_WHAT THE TASK ASKS_. Write out, word for word, the first line of the data below and every line after it through the one containing "Task: Filter rooms by Mixed Bed Types".

Collected data entries:
☆ ☆ ☆ ☆ ☆ ☆ ☆

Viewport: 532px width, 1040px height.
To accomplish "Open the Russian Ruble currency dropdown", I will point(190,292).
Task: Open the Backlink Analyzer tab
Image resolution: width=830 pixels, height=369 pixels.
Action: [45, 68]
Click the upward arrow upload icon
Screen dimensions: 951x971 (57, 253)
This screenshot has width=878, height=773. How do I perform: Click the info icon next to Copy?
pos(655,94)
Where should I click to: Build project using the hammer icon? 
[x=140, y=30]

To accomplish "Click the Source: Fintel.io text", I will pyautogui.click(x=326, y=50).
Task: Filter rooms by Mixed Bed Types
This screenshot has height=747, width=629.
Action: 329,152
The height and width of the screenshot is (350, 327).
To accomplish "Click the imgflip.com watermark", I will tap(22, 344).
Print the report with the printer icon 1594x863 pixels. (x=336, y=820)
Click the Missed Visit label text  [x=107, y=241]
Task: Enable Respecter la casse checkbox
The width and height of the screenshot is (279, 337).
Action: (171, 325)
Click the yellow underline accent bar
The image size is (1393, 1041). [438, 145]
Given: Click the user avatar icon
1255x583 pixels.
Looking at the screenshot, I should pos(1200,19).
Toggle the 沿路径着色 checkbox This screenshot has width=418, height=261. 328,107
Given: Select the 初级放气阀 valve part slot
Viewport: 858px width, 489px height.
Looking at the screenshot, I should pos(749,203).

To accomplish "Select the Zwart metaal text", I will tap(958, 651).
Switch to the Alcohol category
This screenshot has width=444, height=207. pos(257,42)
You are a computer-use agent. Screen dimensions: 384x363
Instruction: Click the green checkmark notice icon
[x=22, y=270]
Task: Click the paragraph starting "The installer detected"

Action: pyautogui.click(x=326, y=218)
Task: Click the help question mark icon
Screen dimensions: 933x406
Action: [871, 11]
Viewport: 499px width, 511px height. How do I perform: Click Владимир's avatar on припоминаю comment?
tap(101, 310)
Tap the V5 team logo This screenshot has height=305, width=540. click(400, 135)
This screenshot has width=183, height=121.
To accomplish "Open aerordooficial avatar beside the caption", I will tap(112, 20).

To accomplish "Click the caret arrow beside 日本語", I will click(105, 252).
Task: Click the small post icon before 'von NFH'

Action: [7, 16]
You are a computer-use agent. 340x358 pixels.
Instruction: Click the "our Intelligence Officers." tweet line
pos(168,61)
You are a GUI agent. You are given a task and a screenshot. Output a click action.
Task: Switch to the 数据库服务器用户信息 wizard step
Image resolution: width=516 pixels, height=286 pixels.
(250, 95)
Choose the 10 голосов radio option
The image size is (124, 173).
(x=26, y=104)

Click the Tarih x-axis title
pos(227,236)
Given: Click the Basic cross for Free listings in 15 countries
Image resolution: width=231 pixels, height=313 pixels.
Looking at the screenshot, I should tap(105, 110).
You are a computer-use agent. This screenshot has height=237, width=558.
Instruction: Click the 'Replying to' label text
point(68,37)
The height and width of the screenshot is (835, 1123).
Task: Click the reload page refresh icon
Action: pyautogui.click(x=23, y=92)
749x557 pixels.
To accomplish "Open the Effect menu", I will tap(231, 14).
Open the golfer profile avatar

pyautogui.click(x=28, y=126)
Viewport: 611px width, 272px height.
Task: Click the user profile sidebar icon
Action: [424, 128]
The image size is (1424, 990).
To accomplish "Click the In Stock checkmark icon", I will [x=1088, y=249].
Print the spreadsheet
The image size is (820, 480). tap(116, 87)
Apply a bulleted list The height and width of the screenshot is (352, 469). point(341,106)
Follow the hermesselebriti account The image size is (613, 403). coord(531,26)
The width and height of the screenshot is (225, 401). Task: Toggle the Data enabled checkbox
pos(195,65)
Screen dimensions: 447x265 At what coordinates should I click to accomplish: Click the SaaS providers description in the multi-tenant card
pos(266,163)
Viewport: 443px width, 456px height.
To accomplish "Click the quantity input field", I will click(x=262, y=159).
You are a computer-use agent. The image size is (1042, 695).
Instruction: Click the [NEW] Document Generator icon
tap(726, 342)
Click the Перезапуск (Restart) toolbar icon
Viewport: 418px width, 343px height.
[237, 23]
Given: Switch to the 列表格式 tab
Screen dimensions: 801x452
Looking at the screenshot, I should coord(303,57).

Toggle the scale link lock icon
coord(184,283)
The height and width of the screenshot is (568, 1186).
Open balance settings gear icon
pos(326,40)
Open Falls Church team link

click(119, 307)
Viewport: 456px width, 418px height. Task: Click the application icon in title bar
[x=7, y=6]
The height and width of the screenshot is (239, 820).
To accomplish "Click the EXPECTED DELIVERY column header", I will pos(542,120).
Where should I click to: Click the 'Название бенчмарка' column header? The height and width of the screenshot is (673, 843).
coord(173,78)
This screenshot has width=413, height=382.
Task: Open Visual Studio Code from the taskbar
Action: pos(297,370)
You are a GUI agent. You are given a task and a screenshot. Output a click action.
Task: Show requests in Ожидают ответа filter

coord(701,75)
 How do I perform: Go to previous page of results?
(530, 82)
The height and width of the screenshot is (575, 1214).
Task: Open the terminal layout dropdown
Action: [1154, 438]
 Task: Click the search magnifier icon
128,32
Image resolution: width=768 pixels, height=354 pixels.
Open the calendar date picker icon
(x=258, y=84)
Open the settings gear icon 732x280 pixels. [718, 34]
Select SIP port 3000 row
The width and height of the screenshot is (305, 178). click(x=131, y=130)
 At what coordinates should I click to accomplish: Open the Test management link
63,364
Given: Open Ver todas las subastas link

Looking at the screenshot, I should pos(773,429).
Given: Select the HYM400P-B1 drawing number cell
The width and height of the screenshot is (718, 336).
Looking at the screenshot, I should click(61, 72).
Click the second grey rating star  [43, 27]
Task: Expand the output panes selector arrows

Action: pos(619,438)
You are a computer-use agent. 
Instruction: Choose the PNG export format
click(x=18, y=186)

☆ ☆ ☆ ☆ ☆ ☆ ☆

_YOUR SOLUTION_.
Viewport: 532px width, 1040px height.
To accomplish "Open the Russian Ruble currency dropdown", I will point(190,292).
Task: Open the Backlink Analyzer tab
Image resolution: width=830 pixels, height=369 pixels.
Action: [45, 68]
Click the upward arrow upload icon
Screen dimensions: 951x971 (57, 253)
This screenshot has width=878, height=773. How do I perform: Click the info icon next to Copy?
pos(655,94)
Where should I click to: Build project using the hammer icon? 
[x=140, y=30]

To accomplish "Click the Source: Fintel.io text", I will pyautogui.click(x=326, y=50).
Task: Filter rooms by Mixed Bed Types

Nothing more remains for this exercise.